ということで、列挿入時にエラーになった場合は最終列を、行挿入時にエラーになった場合は最終行を確認し、何か不要なものが入っていれば削除してやりましょう。端っこをカラにしておけば以降エラーは出なくなります。
列・行の終端を確認する
列や行の終端を確認する時は、ショートカットキーでジャンプすると簡単です。
最終列を確認する
列挿入時にエラーになったら最終列を確認します。
まず1行目のデータが何も入っていない位置にカーソルを置いて、Ctrl キーを押しながら →(右方向)キーを押しましょう。(データが入っている表の範囲内にカーソルがある状態で押してしまうと表の最終列までしか飛べませんので、右側に何も入っていない位置までカーソルを移動してから押してください)

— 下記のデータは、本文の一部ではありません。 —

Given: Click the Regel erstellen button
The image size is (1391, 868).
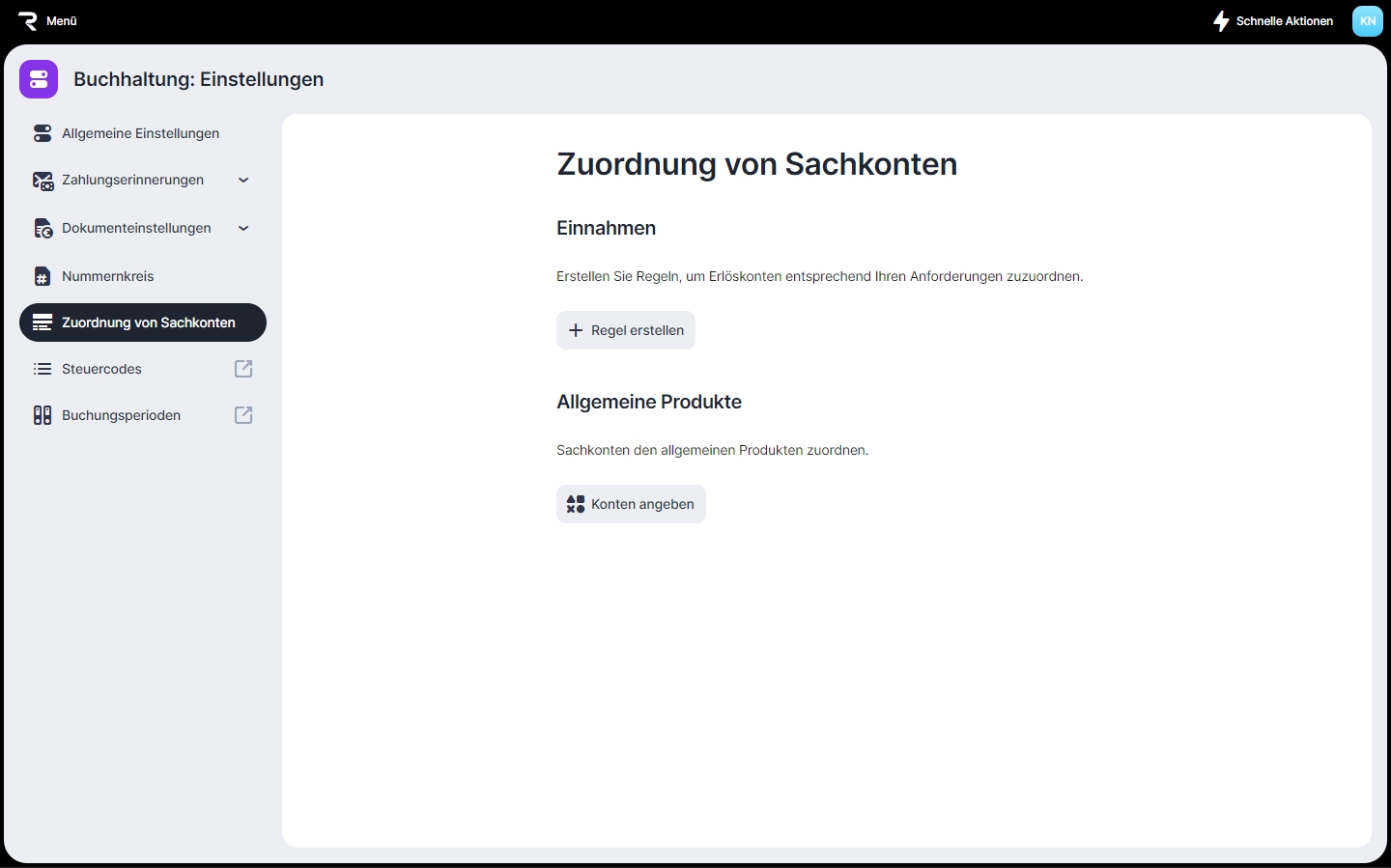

すると、ワークシートの最終列にカーソルがジャンプします。

XFD列。普通の作業ではまず見ない列です。もし、この段階で視認できる範囲に何かデータを発見できたらDeleteで削除すればOKです。
ぱっと見何もないようであれば、同じ列の表示されていない行に何かあるかもしれないので縦移動で確認してみましょう。Ctrlキーを押しながら ↓(下方向)キーを押してみてください。

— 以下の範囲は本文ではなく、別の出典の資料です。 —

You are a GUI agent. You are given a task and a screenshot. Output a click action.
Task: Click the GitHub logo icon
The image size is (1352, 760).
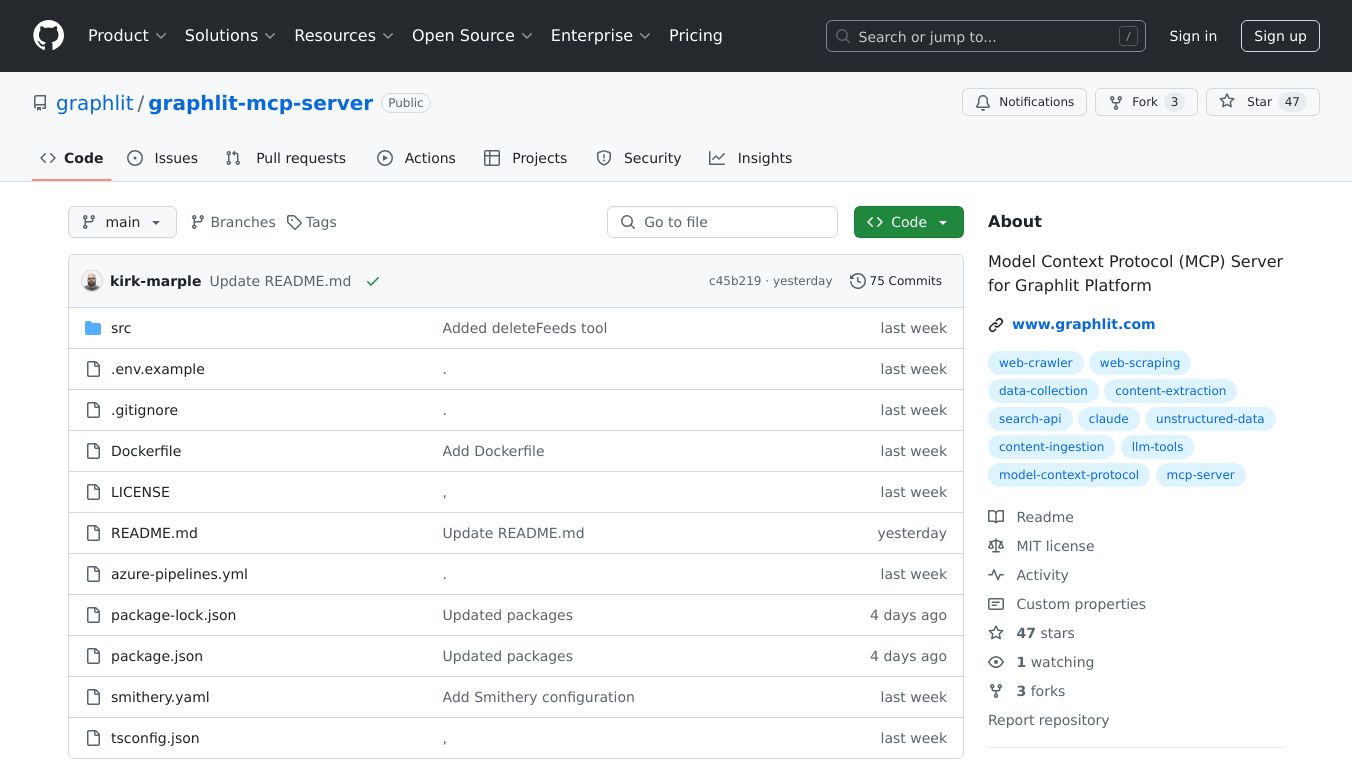48,36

ここでもし値や数式が入っているセルがあれば、その位置でカーソルが止まります。余計なものが見つかったら、そのままDeleteで削除してください。

止まった位置に何も入力されていない場合は数式が入っている可能性があるので数式バーを確認しましょう。また、数式バーにも何もなかったけれどセルをダブルクリックするとスペースが見つかった、なんて例もあります。いずれの場合もDeleteで削除してしまいましょう。
確認並びに削除が終わったらCtrlキーを押しながらHomeキーを押しましょう。セルの先頭A1に簡単にジャンプできます。
最終行を確認する
もし行挿入の時にエラーになったら、
・A列の何もデータが入っていない位置にカーソルを置いてCtrl キーを押しながら ↓(下方向)キーを押して最終行にジャンプ
・そこからCtrl を押しながら →(右方向)キーを押して右へ移動
というように操作し、カーソルが途中で止まるポイントがないか確認しましょう。
何かおかしなものが見つかったらDeleteで削除してください。
最終列・最終行に何も入っていないのにエラーになる場合は?
最終列・最終行を確認しても何も入っていないのにエラーが出てしまう・・・という時は、不要な書式(セルの塗りつぶしの色や罫線など)が入っているケースが考えられます。
前項のCtrl+方向キーを使ったチェックは値や数式を引っかけるのに適していますが、単に書式だけがセルに適用されていた場合はスルーされてしまうのでちょっと見つけるのが大変かもしれません。
もし、最終列や最終行は全く使用していないことが明確であれば、わざわざ何が入っているかを確認せずとも最終列・最終行を選択してすっぱり削除してしまうという手もあります。どちらが良いかは状況によって判断してください。
(余談)
最終列や最終行におかしな値が入るなんて摩訶不思議・・・と思われる方もいらっしゃるかもしれませんが、私は実際に過去何回か遭遇したことがあります。
先ほど確認のために使ったCtrl+方向キーは、大きな表で範囲の終端にさっとジャンプしたい時に便利なショートカットキーなのですが、表外にアクティブセルが移動した事に気づかずまたCtrl +方向キーを押してしまうと、最終列や最終行にぼーんと飛んでしまいます。
そこで「あ、しまった・・・」と心でつぶやきつつCtrl + Homeなどを使ってカーソルを作業範囲内に戻す前に、何かの拍子に関係ないキーを触ってしまい置き土産を入れてしまうことがあるんですよね。ある意味、キー操作に慣れていて入力が速くショートカットキーを駆使する人ほど発生しやすい事象かもしれません。